Once I purchased skates for my children, I entered into the fun fun world of accessorizing. Some of the accessories are purely for appearance, but some—like soakers—are absolutely essential for everybody owning a pair of skates.
A soaker (also known as a blade cover) does exactly what it says on the tin; its soaks. Specifically, its job is to soak up moisture from the blade once the skate has been taken off, so that it doesn’t hang around and cause rusting (which shortens the blade’s life). You can see a red soaker on the blade of the skate in the picture above. They’re simple and thankfully they’re also very cheap.
How To Use Soakers
When your child finishes skating, they should wipe the blade and the boots (the soles in particular) down with a cloth or towel in order to remove as much moisture as possible. There’s more to this than might at first meet the eye, because the blade has just spent time pressed into ice, so it’s really quite cold by the time the boot comes off. Cold metal is like a magnet for moisture in the air, and consequently even if you dry the blades diligently, more moisture will inevitably accumulate on the cold metal surface of the blade, and if not removed will likely cause rusting.

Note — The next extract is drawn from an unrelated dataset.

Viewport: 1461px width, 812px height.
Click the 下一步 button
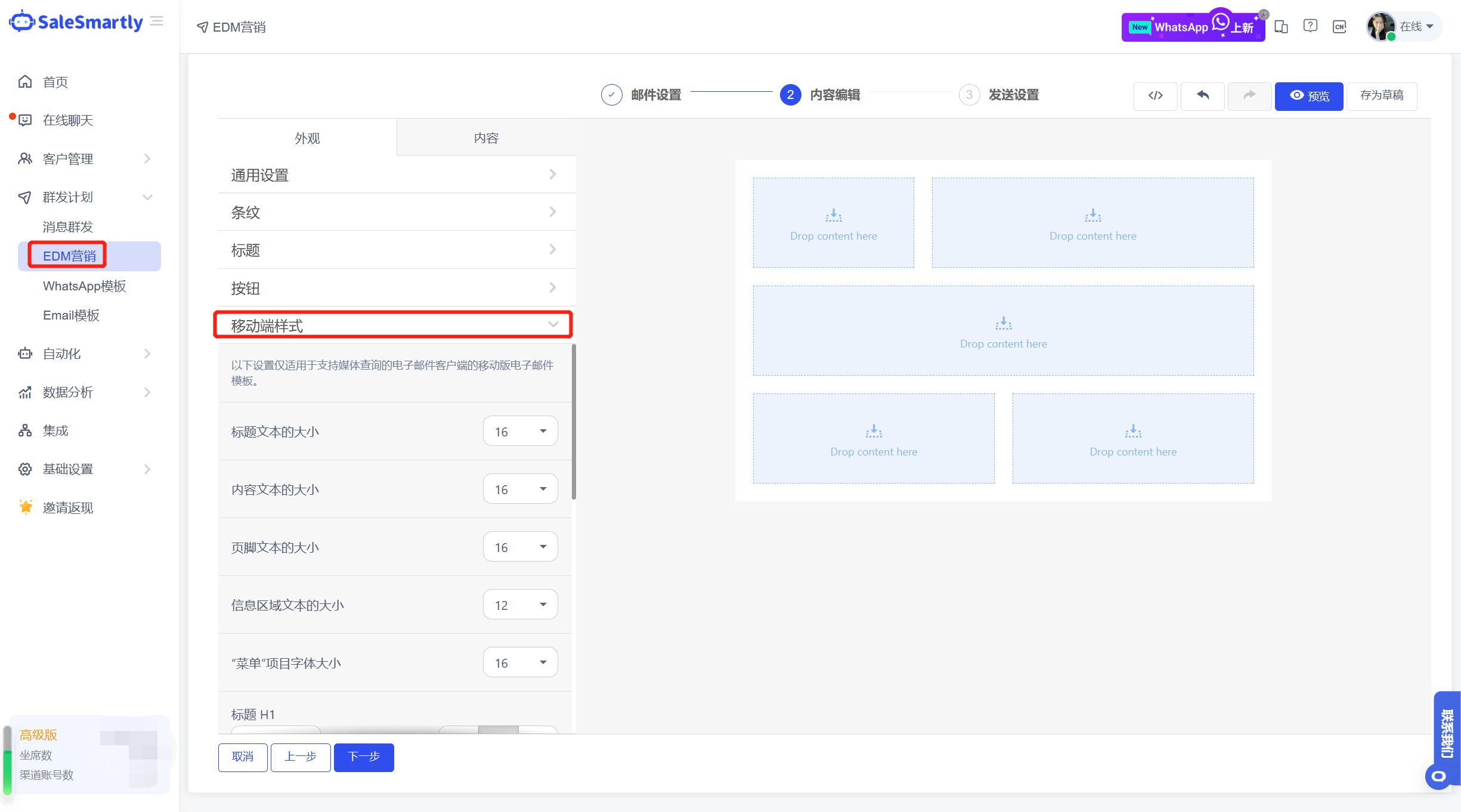[x=364, y=757]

Once the blade (including the mounting hardware, not just the sharp part) is as dry as possible, put on a soaker. That way if any moisture condenses on to the blade, the soaker will wick it away and let the blade stay dry. This is, therefore, how ice skates should be stored for transport after skating. Should soakers be removed? Well, some people say to leave them on until the next time the skates are used, and others say that once the skate has been inside for a while (i.e. has normalized the blade temperature with the interior), the soakers should be removed so that they themselves can dry. I suspect both are ok so long as the skates aren’t being left inside a moisture-holding sealed bag all the time. The skates need to be dry both inside and out, and if they are left with a damp soaker in a reasonably well-sealed bag, just as a used Gym/P.E. kit will start to mold (UK: mould) and go rank pretty quickly, you can bet that something similar will happen to your beautiful skates. See the page on bags for some examples of skate bags which can help in that regard.

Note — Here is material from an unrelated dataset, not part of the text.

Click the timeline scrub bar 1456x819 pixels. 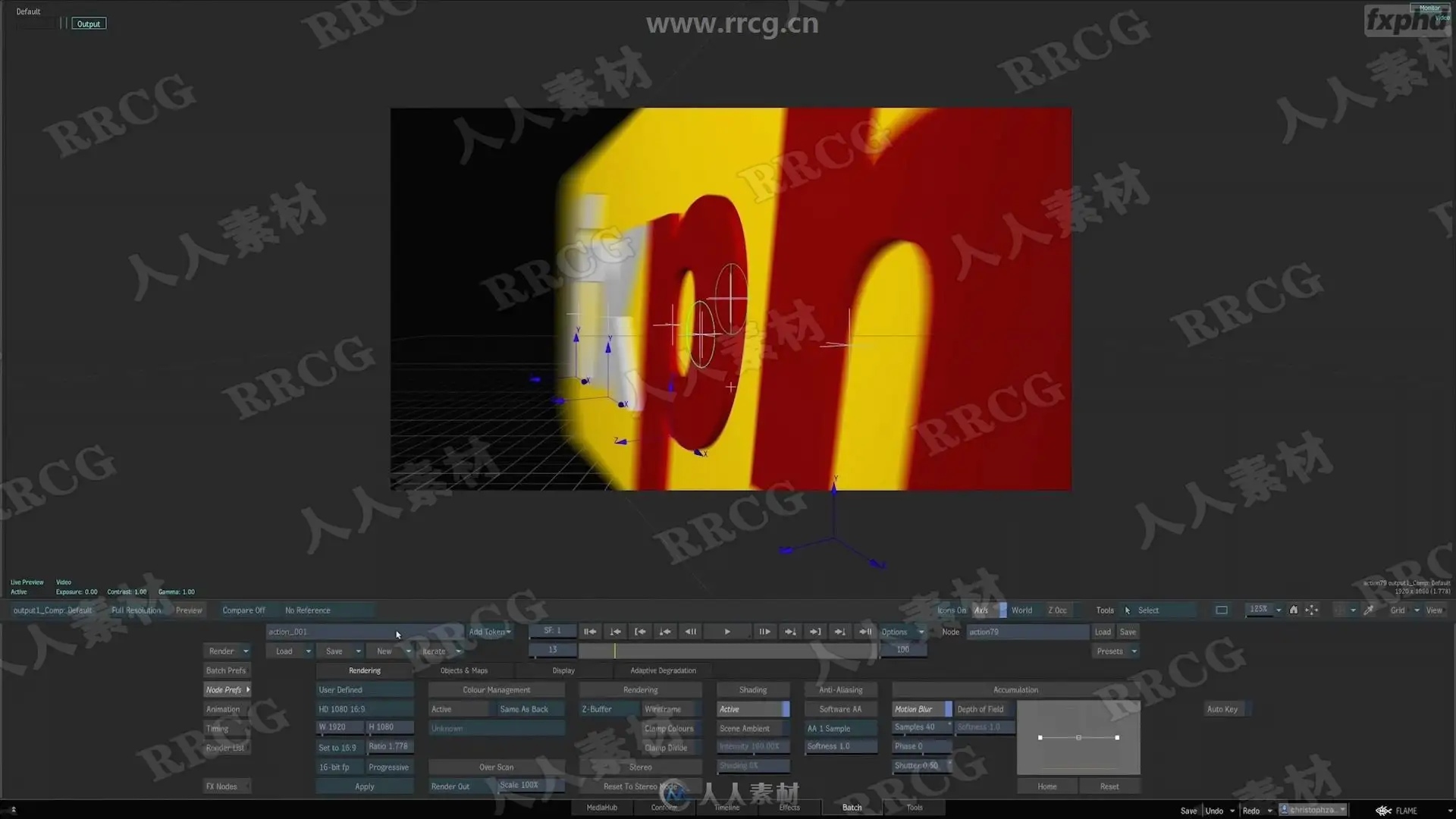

It is of note that in order to minimize condensation on the blades, skates should be stored somewhere relative dry between uses; they shouldn’t be left in a garage or in the trunk (UK: boot) of a car.
How Much Are They?
Cheap, cheap, cheap (from about $6 upwards)! Or expensive. It just depends on your tastes. Here are some examples (click for links to Amazon):
For adults the soakers tend to be one size fits all, but some companies also offer a
kids size for smaller skates. It doesn’t matter whether you go for plain soakers or if you splash out on some crazy character blade covers; the point is, if you have skates and don’t have soakers, you need to buy some right now.